As the subtitle discloses, this portly volume is both conference record and Festschrift, the star of the show being the veteran expert in Greek vases Arthur Dale Trendall, appearing here as both honorand and participant.
Like many another epic, this brobdingnagian production has been long in the making. The conference itself was held in July, 1985. Descoeudres’ prefatory acknowledgements are dated October, 1987. The book itself appeared late in 1990. Habent sua fata libelli.
After lists of contents, plates, abbreviations, and contributors, running in all to 38 pages, Descoeudres kicks things off with an editorial introduction-cum-synthesis that I suppose might have gone down better after a few jars of good Aussie beer. It seemed to myself both silly and superfluous. The opening sentence is preposterous: “When, back in September 1983, the plan was launched to mount an archaeological congress at the University of Sydney on the theme ‘Greek Colonists and Native Populations’, it aroused bewilderment both in Australia and overseas.” Ironically, a good demonstration of colonial mentality. Why on earth, in these days of jet travel and fax machines, should anyone be bewildered by the prospect of an academic conference on any subject in Australia? No such emotions are expressed by Graeme Clark, Deputy Director of the Humanities Research Centre at the Australian National University and also associated with the volume under review, in his preface to Reading the Past In Late Antiquity (Canberra 1990),the proceedings of a cognate conference held in 1988 (cf. my review, forthcoming in Speculum).

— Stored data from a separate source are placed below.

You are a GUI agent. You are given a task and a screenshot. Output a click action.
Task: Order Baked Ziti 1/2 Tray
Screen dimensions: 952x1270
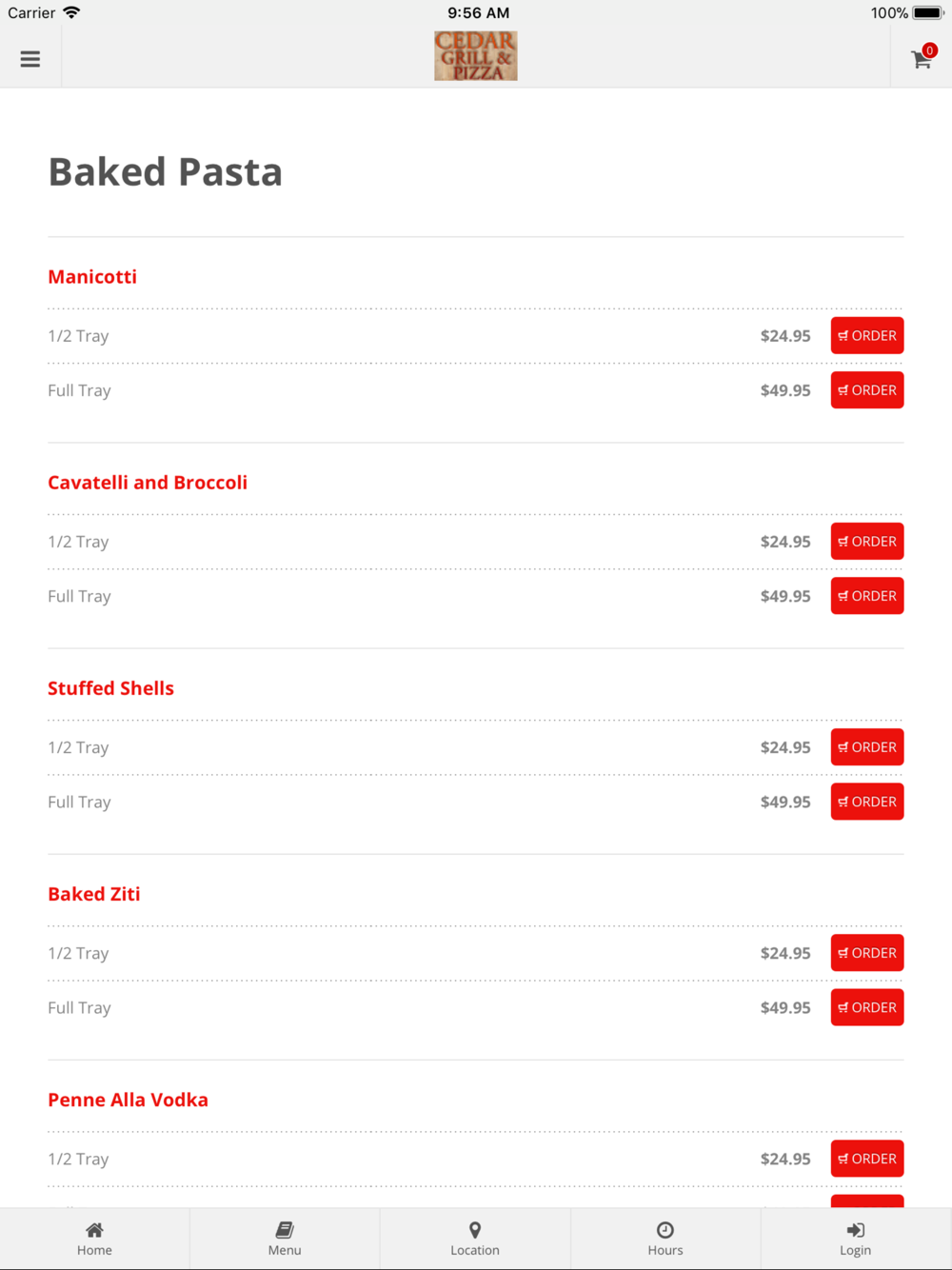[867, 953]
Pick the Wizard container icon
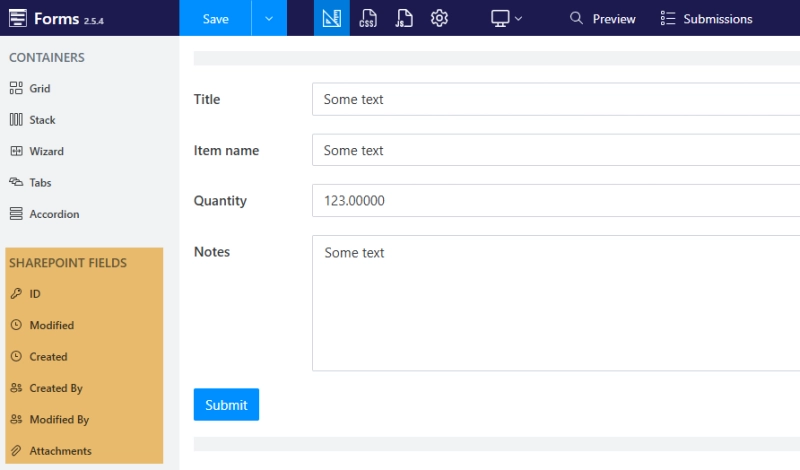The image size is (800, 470). 16,152
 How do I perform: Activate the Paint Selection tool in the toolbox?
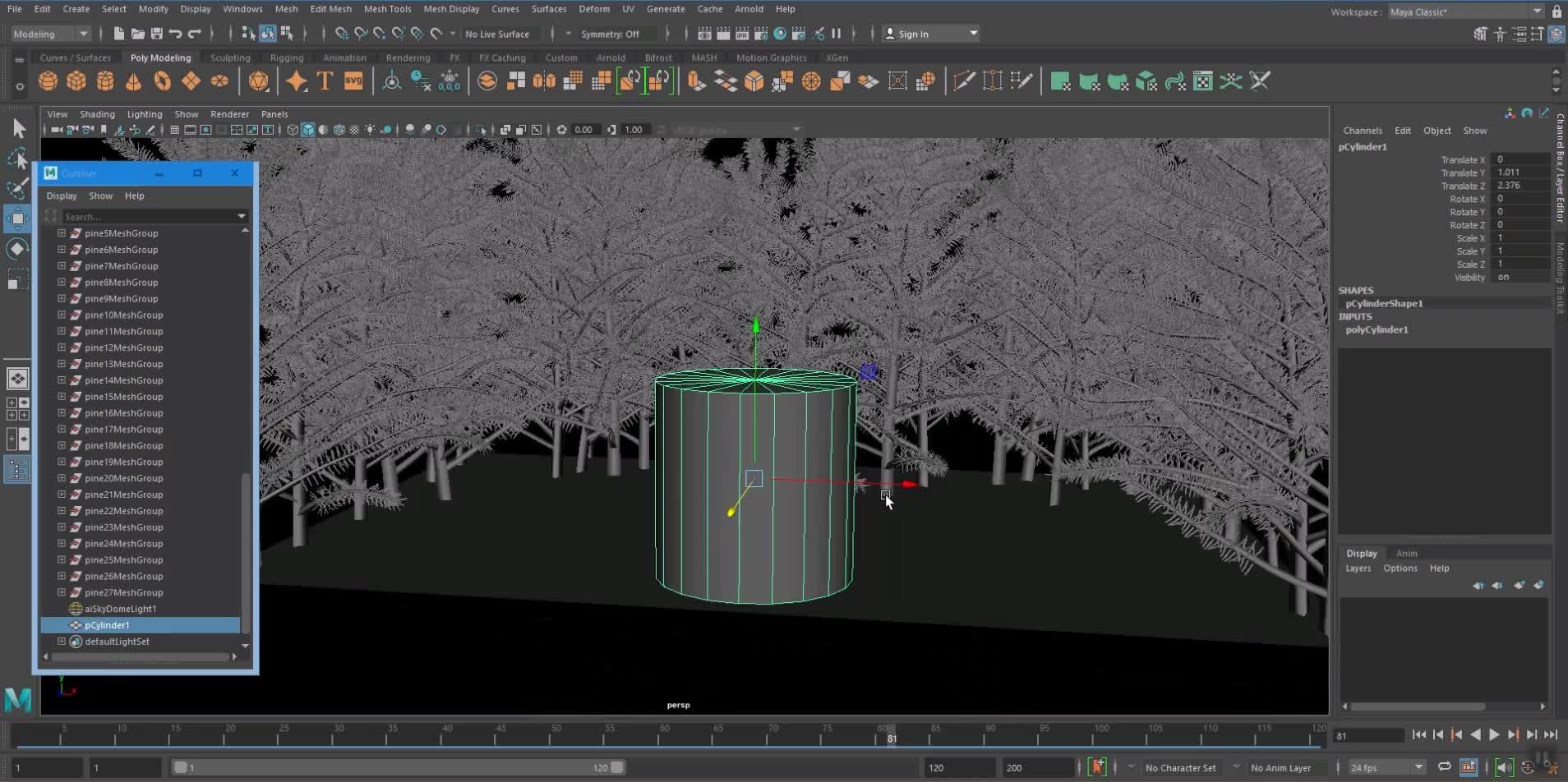pyautogui.click(x=17, y=188)
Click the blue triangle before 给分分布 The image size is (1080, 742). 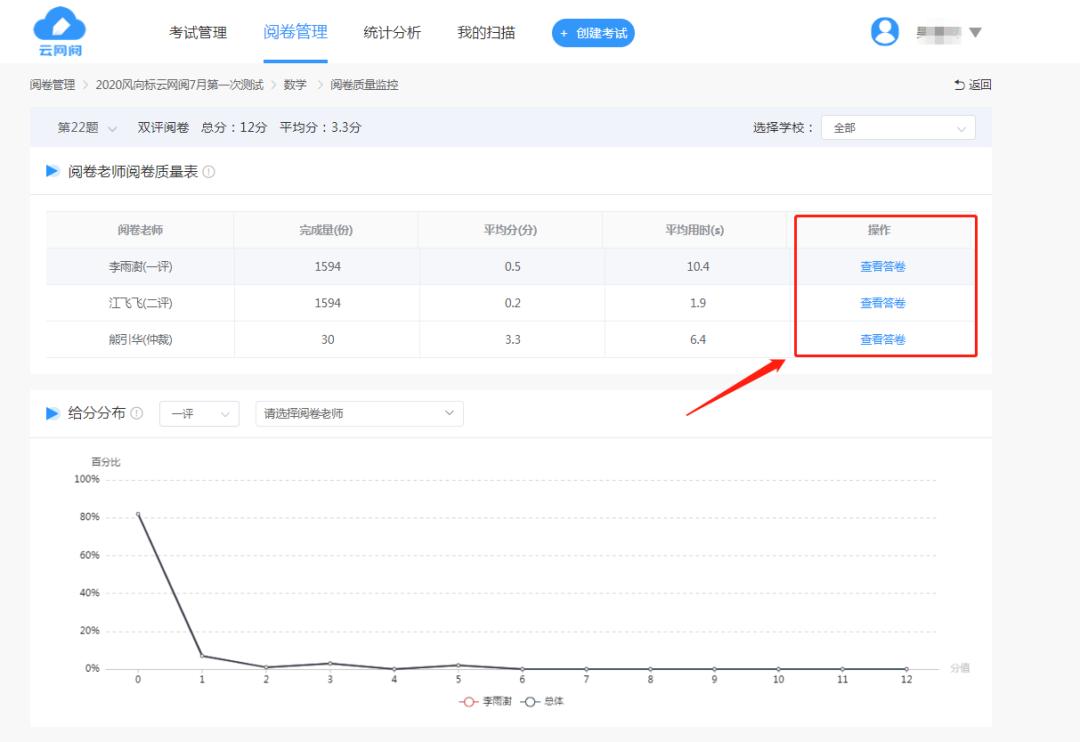52,412
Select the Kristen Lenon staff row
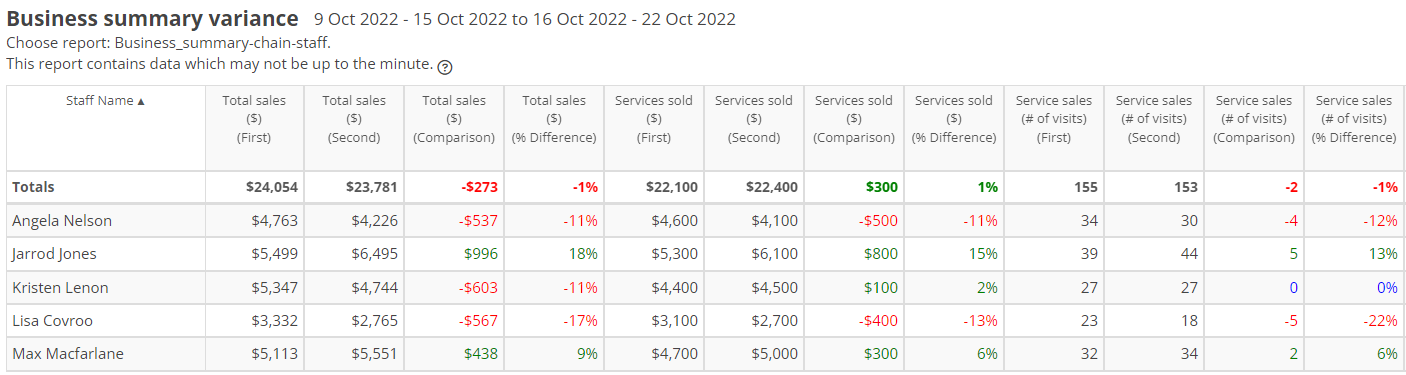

One reason for this efflorescence of meetings was (of course) the celebration of the Australian Bicentennial in 1988. This sort of thing, good in itself, usually brings out the worst in academic justifications for spending taxpayers’ money on globe-trotting get-togethers (see David Lodge’s seminal satire on same, Small World, which ought to be required reading for all grant-awarding agencies). Comparison between Greek colonisation and that of Australia was a prevailing theme of the Sydney conference, bludgeoned home in several of the papers and the Epilogue. It is a largely bogus business. Greek and Australian colonisations do not really have that much in common, though a paper by a Greek immigrant to the Antipodes (conspicuously lacking) might have enhanced what Graham Greene called the Human Factor. I kept remembering the astringent verdict on his own definitive The Australian Legend (Melbourne 1958) by the contemporary Antipodean historian Russel Ward: “The Australian Legend is a legend indeed.” A lot of what was said in the papers could have been said equally well anywhere, any time. Still, in the run-up to 1988, this Australo-Hellenic linkage no doubt played a decisive role in the grant application.
After these exordial burblings have mercifully dried up, Descoeudres spends the balance of his Introduction listing the speakers and synthesising their topics, in effect an eight page restatement of the List of Contents. The reader will do much better to skip over this and start reading the papers themselves—why bother with the monkey when the organ-grinders are to hand? I will, nevertheless, linger over one matter in order to dismiss it. Descoeudres (p. 6, with n. 23) spends some time on the touchy subject of racism, for him the leitmotiv of the group of seven papers here collected under the rubric The Development of a Colony and the Relations Between Colonists and Natives. That is okay. But Descoeudres promptly scores an own goal by prattling on about the supposed difference between ethnocentrism and racism, denying that the Greeks were racists. Now, it may be true that the Greeks did not make much adverse use of a person’s colour (cf. the books by F.M. Snowden, e.g., Blacks in Antiquity [Cambridge, Mass. 1970], 176-95), but I’m sure all those ancient crackers of jokes about Cappadocians, Thracians, and so on, not to mention ( e.g.) Plato, Republic 470-1, on the propriety of Greeks warring with foreigners, would be surprised to learn that they were not racially superior but only ethnocentrist.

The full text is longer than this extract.